> [Task item] Among the entries below, find the line with "Given: Open the" and the line with "Given: Unmute the video with the speaker icon". Return exactly those lines and every line between them, but no pictures.

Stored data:
━━━━━━━━━━━━━━━━
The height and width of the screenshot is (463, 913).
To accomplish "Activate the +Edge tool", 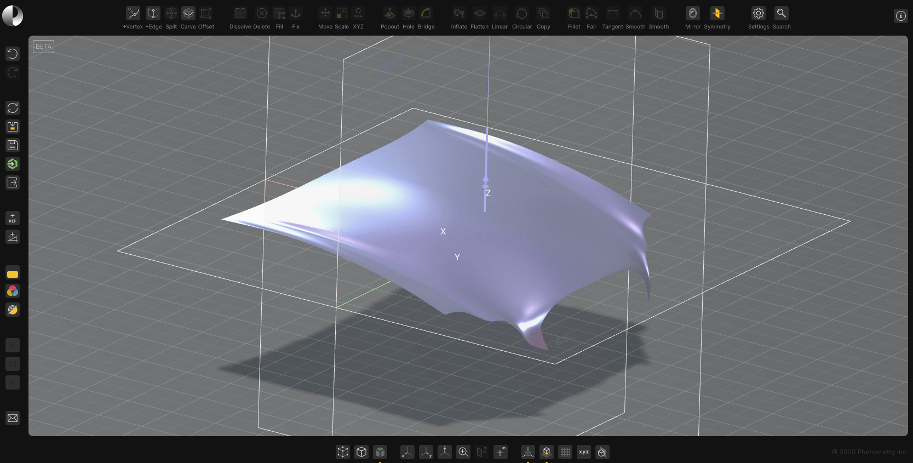I will pos(153,13).
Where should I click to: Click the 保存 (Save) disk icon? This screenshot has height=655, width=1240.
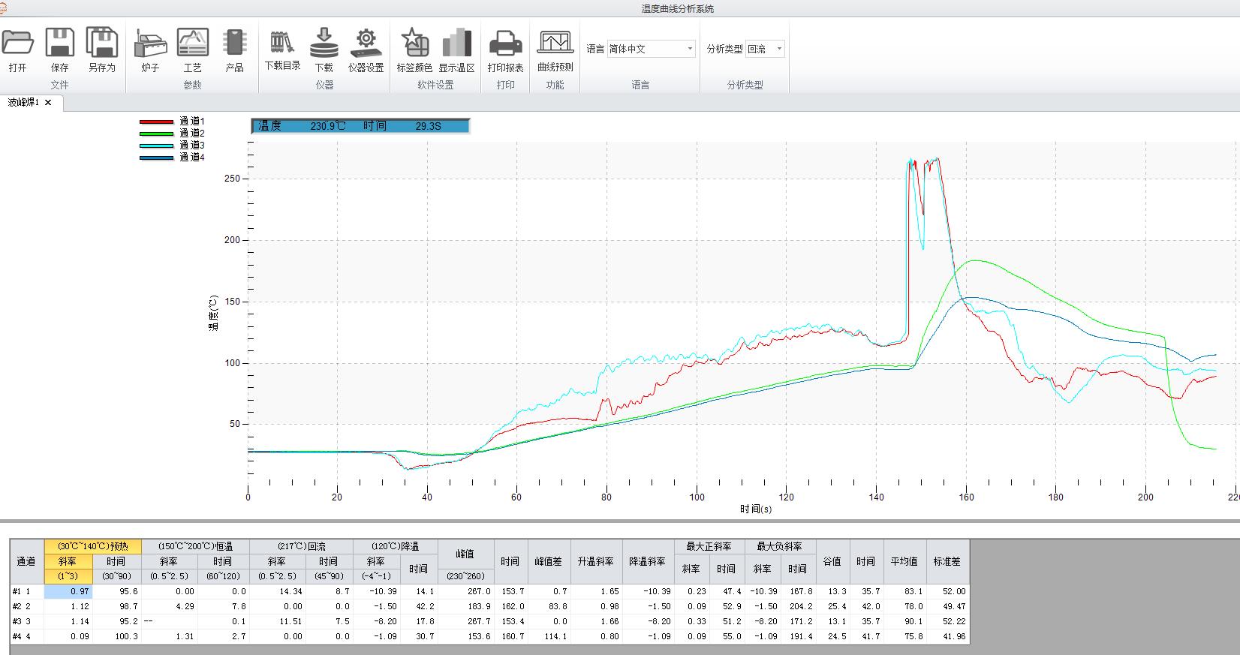(60, 44)
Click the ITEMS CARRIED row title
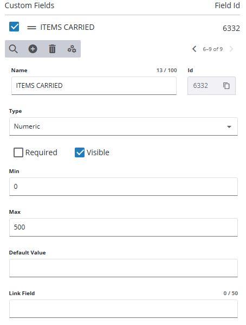 [67, 27]
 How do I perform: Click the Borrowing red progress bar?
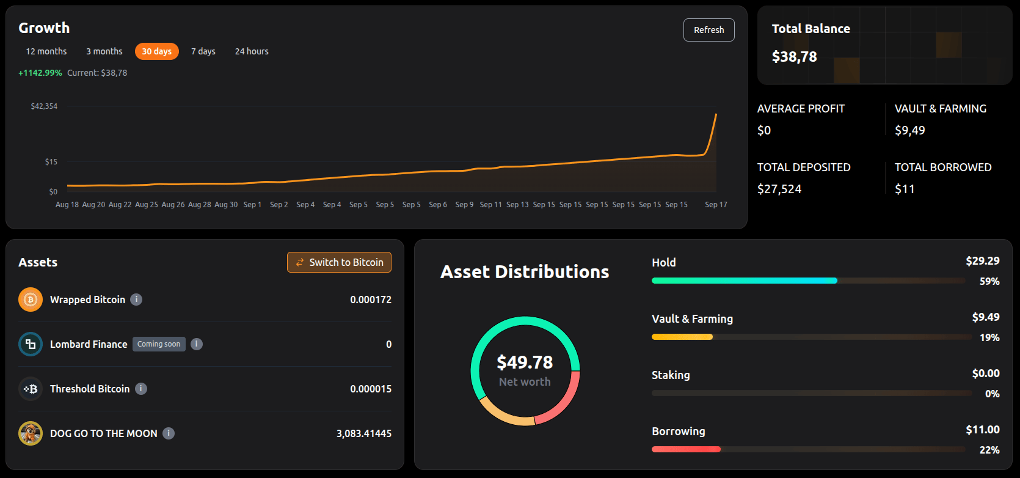[x=686, y=449]
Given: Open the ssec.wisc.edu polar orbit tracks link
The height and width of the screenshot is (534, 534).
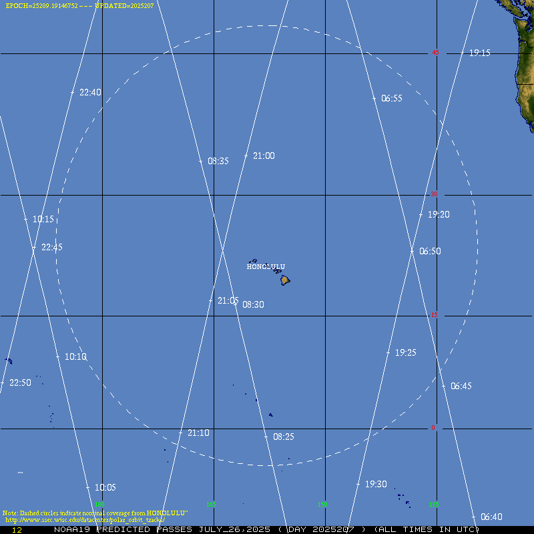Looking at the screenshot, I should click(x=85, y=519).
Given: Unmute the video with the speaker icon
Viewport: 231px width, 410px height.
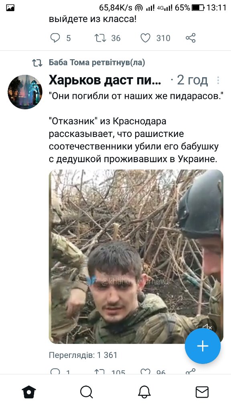Looking at the screenshot, I should pos(207,327).
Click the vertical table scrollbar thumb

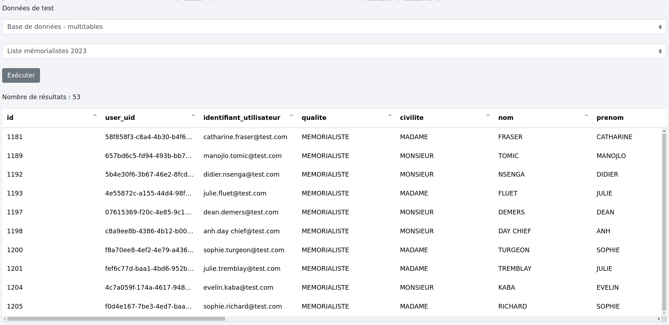664,221
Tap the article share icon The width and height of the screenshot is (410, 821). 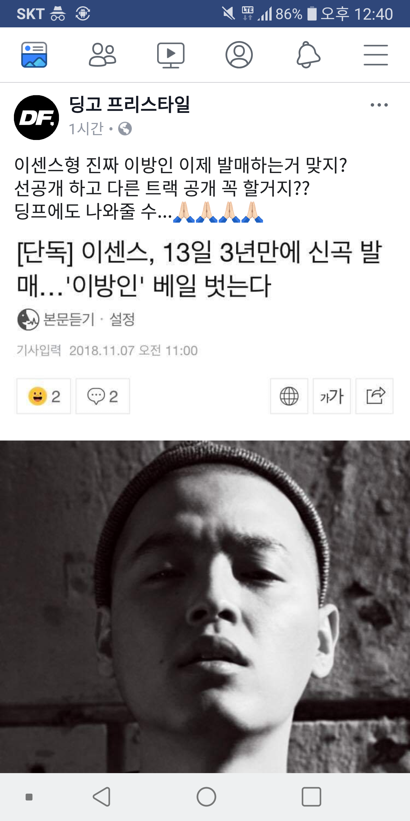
━━━━━━━━━━━━━━━━
> [Result of this exercise]
Given: Open the ssec.wisc.edu polar orbit tracks link
The height and width of the screenshot is (534, 534).
Looking at the screenshot, I should click(x=85, y=519).
Given: Unmute the video with the speaker icon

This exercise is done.